▶ Data listing
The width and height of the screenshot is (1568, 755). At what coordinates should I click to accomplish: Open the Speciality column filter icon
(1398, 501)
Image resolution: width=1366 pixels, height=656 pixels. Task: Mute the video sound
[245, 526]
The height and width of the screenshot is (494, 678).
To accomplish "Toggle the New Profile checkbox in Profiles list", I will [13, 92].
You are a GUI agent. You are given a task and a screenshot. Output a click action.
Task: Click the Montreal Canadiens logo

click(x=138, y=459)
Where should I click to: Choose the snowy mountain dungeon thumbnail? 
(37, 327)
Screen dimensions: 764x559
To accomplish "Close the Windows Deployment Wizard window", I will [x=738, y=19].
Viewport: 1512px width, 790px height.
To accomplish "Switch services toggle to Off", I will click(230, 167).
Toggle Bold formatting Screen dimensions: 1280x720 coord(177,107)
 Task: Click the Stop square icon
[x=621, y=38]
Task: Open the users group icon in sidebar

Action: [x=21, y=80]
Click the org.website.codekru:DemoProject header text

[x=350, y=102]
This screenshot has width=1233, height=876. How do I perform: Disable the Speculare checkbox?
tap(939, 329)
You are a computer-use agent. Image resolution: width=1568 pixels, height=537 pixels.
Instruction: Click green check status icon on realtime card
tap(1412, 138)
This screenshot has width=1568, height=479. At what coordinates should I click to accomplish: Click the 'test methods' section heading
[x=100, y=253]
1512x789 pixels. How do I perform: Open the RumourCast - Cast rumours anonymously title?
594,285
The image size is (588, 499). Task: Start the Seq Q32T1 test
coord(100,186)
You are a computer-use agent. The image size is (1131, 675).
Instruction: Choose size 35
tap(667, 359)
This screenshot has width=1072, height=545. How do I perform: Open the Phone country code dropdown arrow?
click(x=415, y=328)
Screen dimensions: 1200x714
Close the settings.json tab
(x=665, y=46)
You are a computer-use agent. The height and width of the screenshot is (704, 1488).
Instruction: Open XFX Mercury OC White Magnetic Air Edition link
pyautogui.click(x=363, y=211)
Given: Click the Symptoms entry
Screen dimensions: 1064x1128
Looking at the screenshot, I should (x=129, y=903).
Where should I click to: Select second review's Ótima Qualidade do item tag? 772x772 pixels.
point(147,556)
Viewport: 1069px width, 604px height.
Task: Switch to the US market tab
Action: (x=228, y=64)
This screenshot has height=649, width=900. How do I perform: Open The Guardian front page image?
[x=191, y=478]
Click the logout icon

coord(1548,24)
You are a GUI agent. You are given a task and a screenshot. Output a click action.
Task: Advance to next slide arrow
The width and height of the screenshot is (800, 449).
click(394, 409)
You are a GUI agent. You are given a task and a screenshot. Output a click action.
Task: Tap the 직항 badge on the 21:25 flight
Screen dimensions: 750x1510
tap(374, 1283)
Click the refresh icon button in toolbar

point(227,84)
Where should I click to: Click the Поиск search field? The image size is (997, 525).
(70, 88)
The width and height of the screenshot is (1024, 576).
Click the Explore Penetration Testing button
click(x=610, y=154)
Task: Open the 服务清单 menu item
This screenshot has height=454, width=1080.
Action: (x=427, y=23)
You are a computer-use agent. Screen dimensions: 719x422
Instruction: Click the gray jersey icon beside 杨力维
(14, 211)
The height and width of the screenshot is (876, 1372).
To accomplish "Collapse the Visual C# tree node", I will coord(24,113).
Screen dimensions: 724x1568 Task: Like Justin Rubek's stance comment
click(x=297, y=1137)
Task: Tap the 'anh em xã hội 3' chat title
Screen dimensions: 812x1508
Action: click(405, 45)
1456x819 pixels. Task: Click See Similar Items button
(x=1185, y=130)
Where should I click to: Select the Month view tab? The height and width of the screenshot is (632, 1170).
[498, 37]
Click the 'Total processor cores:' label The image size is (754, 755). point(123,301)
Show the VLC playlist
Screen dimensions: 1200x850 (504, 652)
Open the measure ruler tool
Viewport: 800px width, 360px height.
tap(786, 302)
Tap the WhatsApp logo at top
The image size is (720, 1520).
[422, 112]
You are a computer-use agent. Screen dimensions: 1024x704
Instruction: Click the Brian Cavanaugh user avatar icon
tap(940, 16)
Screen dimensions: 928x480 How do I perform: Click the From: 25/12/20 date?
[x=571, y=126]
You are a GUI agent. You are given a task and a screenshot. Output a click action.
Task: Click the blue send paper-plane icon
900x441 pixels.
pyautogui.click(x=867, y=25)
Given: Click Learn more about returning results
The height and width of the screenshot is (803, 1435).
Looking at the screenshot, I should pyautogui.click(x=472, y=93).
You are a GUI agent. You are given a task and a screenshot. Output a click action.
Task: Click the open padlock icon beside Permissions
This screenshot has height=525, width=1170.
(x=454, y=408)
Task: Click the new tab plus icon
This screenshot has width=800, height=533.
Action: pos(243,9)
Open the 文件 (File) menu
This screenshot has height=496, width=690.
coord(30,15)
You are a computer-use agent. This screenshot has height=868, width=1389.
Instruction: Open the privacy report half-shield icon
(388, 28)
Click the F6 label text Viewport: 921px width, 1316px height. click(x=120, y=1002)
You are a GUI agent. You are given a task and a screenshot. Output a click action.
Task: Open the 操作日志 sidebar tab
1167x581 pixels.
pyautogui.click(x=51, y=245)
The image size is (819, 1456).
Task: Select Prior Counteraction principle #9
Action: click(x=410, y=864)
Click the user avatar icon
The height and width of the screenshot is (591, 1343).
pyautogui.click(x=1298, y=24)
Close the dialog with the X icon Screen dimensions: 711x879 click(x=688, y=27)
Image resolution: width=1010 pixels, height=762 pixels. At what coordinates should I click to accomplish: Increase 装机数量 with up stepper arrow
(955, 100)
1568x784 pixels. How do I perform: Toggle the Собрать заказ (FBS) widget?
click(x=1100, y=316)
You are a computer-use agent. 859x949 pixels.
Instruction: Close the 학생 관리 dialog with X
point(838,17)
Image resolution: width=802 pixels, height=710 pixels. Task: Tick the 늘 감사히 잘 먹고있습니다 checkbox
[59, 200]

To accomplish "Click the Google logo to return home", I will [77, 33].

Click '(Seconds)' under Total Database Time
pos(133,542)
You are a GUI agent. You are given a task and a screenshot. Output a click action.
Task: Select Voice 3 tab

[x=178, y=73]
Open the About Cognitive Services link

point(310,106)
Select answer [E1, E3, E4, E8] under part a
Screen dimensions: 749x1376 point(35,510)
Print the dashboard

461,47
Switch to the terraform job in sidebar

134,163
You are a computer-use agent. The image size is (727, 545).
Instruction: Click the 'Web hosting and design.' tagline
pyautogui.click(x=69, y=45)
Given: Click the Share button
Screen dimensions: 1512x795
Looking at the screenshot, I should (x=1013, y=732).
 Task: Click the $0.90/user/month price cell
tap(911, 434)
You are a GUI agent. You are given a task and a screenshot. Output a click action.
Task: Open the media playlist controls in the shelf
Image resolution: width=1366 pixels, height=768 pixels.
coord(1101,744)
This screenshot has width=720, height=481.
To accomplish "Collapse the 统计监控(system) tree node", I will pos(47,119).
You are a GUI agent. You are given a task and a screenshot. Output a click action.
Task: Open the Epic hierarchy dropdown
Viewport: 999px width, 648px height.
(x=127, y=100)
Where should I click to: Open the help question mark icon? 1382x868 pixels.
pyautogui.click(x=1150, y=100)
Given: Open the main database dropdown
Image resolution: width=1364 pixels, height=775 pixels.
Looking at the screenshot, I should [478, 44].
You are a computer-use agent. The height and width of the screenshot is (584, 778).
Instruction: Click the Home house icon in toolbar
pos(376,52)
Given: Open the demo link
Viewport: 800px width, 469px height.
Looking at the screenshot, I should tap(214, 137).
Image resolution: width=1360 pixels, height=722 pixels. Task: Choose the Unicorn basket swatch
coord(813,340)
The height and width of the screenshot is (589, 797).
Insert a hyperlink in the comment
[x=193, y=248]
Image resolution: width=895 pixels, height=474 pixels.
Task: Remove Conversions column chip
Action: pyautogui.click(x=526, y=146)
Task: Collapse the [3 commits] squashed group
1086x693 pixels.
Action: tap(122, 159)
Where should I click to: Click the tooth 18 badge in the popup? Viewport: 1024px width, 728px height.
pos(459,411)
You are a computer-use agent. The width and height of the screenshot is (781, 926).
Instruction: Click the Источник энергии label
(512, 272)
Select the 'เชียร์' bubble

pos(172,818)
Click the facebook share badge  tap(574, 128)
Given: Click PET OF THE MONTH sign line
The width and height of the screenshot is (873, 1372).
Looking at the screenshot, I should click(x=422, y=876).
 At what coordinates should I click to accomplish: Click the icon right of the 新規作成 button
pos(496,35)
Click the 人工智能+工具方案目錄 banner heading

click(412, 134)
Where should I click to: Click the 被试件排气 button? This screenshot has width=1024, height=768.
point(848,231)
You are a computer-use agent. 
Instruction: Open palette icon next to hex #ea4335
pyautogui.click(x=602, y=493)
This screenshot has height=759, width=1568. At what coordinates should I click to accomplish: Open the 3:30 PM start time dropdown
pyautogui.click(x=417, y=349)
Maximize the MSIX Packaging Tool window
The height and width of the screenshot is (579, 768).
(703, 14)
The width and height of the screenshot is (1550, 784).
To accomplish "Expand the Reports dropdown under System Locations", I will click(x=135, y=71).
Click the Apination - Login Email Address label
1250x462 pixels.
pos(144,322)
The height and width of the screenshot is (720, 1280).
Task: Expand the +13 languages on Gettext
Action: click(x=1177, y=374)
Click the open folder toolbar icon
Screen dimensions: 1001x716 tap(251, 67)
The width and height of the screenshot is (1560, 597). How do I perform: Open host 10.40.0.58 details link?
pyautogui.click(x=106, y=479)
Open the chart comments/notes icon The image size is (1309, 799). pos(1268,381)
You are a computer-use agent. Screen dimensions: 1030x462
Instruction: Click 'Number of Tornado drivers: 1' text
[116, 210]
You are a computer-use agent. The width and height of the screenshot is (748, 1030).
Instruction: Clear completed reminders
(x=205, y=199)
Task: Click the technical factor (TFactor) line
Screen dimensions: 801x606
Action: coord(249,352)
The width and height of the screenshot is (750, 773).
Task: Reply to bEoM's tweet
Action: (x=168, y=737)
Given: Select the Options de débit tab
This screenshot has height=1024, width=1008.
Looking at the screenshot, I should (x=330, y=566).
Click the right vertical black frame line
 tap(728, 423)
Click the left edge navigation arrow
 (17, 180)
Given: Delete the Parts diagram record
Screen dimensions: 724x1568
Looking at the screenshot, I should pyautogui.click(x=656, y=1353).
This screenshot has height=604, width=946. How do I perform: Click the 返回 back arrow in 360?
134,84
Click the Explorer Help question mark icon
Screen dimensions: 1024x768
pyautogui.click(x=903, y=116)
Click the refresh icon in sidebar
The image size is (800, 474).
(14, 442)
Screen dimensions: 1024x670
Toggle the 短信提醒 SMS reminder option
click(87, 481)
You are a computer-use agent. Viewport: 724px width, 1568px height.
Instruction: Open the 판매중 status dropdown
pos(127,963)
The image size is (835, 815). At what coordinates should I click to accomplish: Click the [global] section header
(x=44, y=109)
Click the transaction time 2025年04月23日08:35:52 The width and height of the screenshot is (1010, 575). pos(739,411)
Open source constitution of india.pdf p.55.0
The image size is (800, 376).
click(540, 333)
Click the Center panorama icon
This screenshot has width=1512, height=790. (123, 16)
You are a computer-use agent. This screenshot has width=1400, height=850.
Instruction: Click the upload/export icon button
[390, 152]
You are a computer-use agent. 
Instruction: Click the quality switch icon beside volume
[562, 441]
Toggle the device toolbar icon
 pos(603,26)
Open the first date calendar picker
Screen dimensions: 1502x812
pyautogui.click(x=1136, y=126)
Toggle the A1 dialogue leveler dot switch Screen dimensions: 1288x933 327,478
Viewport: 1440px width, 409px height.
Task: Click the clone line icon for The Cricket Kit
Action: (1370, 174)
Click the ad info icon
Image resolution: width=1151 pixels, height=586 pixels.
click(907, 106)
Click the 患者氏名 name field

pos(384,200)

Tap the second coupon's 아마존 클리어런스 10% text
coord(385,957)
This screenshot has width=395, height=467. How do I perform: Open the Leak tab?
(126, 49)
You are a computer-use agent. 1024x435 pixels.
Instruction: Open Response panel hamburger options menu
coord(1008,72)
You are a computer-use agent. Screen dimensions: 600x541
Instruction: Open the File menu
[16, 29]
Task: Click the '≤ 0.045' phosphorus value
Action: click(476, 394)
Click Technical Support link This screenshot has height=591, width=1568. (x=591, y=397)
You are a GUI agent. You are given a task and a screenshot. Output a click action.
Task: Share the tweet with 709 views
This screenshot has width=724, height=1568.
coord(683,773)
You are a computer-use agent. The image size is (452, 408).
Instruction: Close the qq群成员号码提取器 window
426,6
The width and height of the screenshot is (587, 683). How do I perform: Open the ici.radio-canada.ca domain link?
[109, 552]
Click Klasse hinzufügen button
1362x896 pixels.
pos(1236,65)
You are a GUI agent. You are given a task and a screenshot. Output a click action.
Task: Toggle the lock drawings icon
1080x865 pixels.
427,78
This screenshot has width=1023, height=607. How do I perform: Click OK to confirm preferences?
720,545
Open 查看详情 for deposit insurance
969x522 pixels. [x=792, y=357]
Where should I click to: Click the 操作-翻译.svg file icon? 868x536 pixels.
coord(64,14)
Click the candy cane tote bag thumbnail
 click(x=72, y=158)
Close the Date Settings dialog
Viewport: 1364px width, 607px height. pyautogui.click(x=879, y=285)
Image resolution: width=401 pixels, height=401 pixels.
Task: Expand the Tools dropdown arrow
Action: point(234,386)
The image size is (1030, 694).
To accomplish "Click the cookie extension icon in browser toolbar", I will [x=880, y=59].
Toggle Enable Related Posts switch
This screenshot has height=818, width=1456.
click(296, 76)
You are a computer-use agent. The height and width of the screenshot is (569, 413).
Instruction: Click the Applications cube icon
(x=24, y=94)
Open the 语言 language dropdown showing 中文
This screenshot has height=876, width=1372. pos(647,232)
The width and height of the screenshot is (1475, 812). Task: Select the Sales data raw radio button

▶ Exercise prompt
State how many lines of the listing contain the word "node", giving the number by itself.

▶ Answer to this task
2